SEC. 109. URGENT THREATS TO PUBLIC HEALTH.
Section 1412(b) is amended by inserting the following after paragraph (13):
``(14) Urgent threats to public health.--The Administrator may promulgate an interim national primary drinking water regulation for a contaminant without making a determination for the contaminant under paragraph (4)(C) or completing the analysis under paragraph (12)(C) to address an urgent threat to public health as determined by the Administrator after consultation with and written response to any comments provided by the Secretary of Health and Human Services, acting through the director of the Centers for Disease Control and Prevention or the director of the National Institutes of Health. A determination for any contaminant in accordance with paragraph (4)(C) subject to an interim regulation under this subparagraph shall be issued, and a completed analysis meeting the requirements of paragraph
(12)(C) shall be published, not later than 3 years after the date on which the regulation is promulgated and the regulation shall be repromulgated, or revised if appropriate, not later than 5 years after that date.''.
SEC. 110. RECYCLING OF FILTER BACKWASH.
Section 1412(b) is amended by adding the following new paragraph after paragraph (14):
``(15) Recycling of filter backwash.--The Administrator shall promulgate a regulation to govern the recycling of filter backwash water within the treatment process of a public water system. The Administrator shall promulgate such regulation not later than 4 years after the date of the enactment of the Safe Drinking Water Act Amendments of 1996 unless such recycling has been addressed by the Administrator's `enhanced surface water treatment rule' prior to such date.''. SEC. 111. TREATMENT TECHNOLOGIES FOR SMALL SYSTEMS.
(a) List of Technologies for Small Systems.--Section 1412(b)(4)(E) (42 U.S.C. 300g-1(b)(4)(E)), is amended by adding at the end the following:
``(ii) The Administrator shall include in the list any technology, treatment technique, or other means that is affordable for small public water systems serving--
``(I) a population of 10,000 or fewer but more than 3,300;
``(II) a population of 3,300 or fewer but more than 500; and
``(III) a population of 500 or fewer but more than 25;
and that achieves compliance with the maximum contaminant level or treatment technique, including packaged or modular systems and point-of-entry or point-of-use treatment units. Point-of-entry and point-of-use treatment units shall be owned, controlled and maintained by the public water system or by a person under contract with the public water system to ensure proper operation and maintenance and compliance with the maximum contaminant level or treatment technique and equipped with mechanical warnings to ensure that customers are automatically notified of operational problems. If the American National Standards Institute has issued product standards applicable to a specific type of point-of-entry or point-of-use treatment unit, individual units of that type shall not be accepted for compliance with a maximum contaminant level or treatment technique requirement unless they are independently certified in accordance with such standards.

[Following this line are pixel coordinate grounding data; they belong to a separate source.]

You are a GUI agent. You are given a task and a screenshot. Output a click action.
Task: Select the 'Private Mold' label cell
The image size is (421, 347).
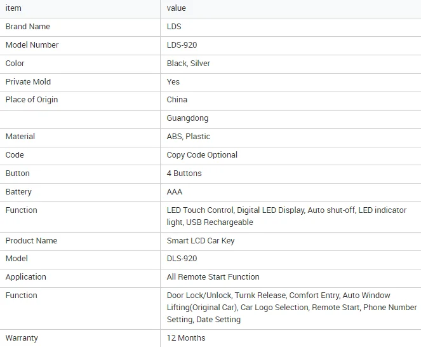[29, 82]
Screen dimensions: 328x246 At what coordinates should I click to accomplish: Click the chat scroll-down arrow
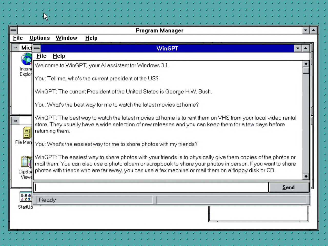pyautogui.click(x=306, y=177)
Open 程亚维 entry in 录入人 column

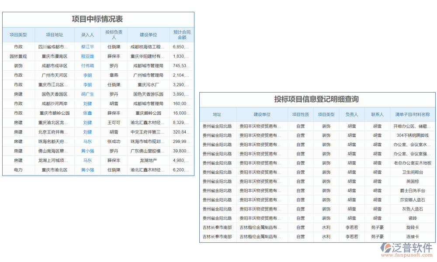tap(87, 56)
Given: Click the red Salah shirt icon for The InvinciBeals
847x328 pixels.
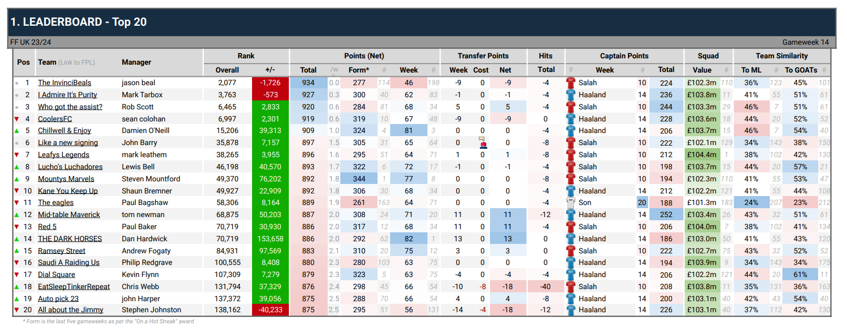Looking at the screenshot, I should (571, 83).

``(iii) Except as provided in clause (v), not later than 2 years after the date of the enactment of this clause and after consultation with the States, the Administrator shall issue a list of technologies that achieve compliance with the maximum contaminant level or treatment technique for each category of public water systems described in subclauses (I),
(II), and (III) of clause (ii) for each national primary drinking water regulation promulgated prior to the date of the enactment of this paragraph.

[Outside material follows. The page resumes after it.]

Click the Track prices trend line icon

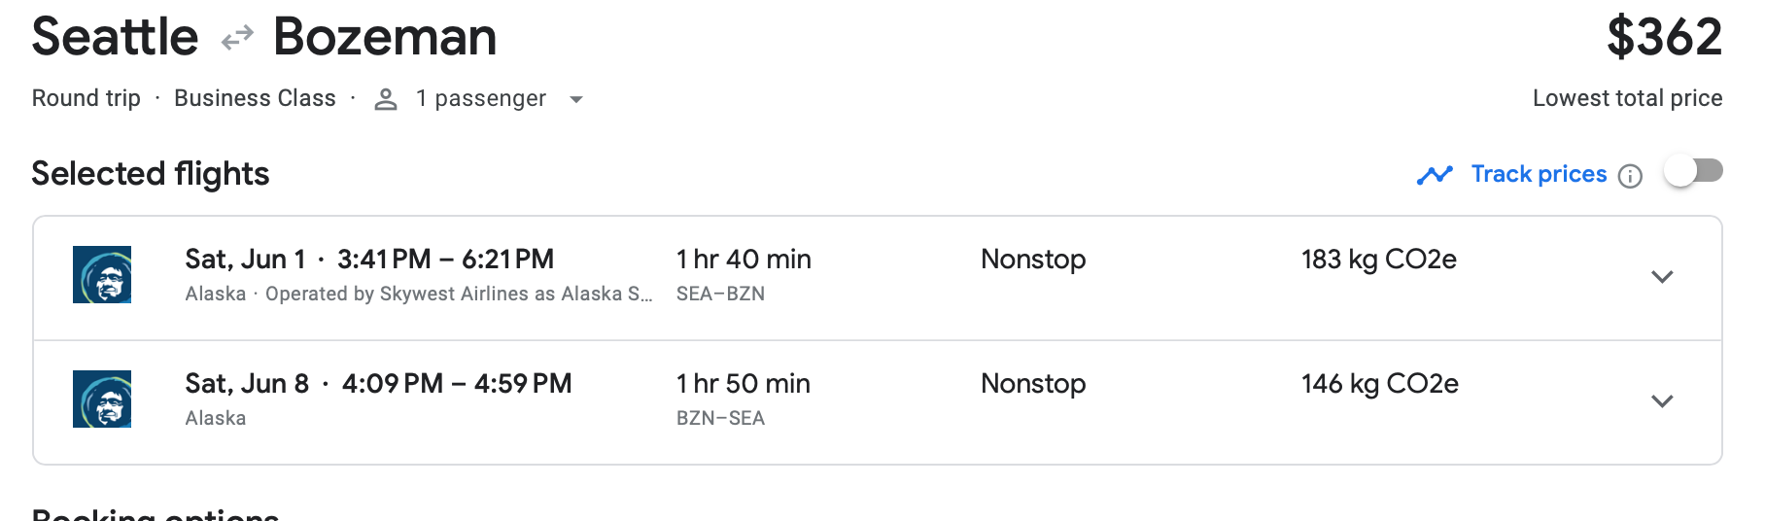click(x=1435, y=175)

``(iv) The Administrator may, at any time after a national primary drinking water regulation has been promulgated, supplement the list of technologies describing additional or new or innovative treatment technologies that meet the requirements of this paragraph for categories of small public water systems described in subclauses (I), (II) and (III) of clause (ii) that are subject to the regulation.
``(v) Within one year after the enactment of this clause, the Administrator shall list technologies that meet the surface water treatment rules for each category of public water systems described in subclauses (I), (II), and (III) of clause (ii).''.

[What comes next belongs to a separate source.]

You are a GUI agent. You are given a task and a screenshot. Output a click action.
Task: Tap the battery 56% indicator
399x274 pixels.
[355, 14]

(b) Availability of Information on Small System Technologies.--Section 1445 (42 U.S.C. 300j-4) is amended by adding after subsection (g):
``(h) Availability of Information on Small System Technologies.--For purposes of sections 1412(b)(4)(E) and 1415(e) (relating to small system assistance program), the Administrator may request information on the characteristics of commercially available treatment systems and technologies, including the effectiveness and performance of the systems and technologies under various operating conditions. The Administrator may specify the form, content, and submission date of information to be submitted by manufacturers, States, and other interested persons for the purpose of considering the systems and technologies in the development of regulations or guidance under sections 1412(b)(4)(E) and 1415(e).''.
Subtitle B--State Primary Enforcement Responsibility for Public Water
Systems
SEC. 121. STATE PRIMACY.
(a) State Primary Enforcement Responsibility.--Section 1413
(42 U.S.C. 300g-2) is amended as follows:
(1) In subsection (a), by amending paragraph (1) to read as follows:
``(1) has adopted drinking water regulations that are no less stringent than the national primary drinking water regulations promulgated by the Administrator under subsections (a) and (b) of section 1412 not later than 2 years after the date on which the regulations are promulgated by the Administrator, except that the Administrator may provide for an extension of not more than 2 years if, after submission and review of appropriate, adequate documentation from the State, the Administrator determines that the extension is necessary and justified;''.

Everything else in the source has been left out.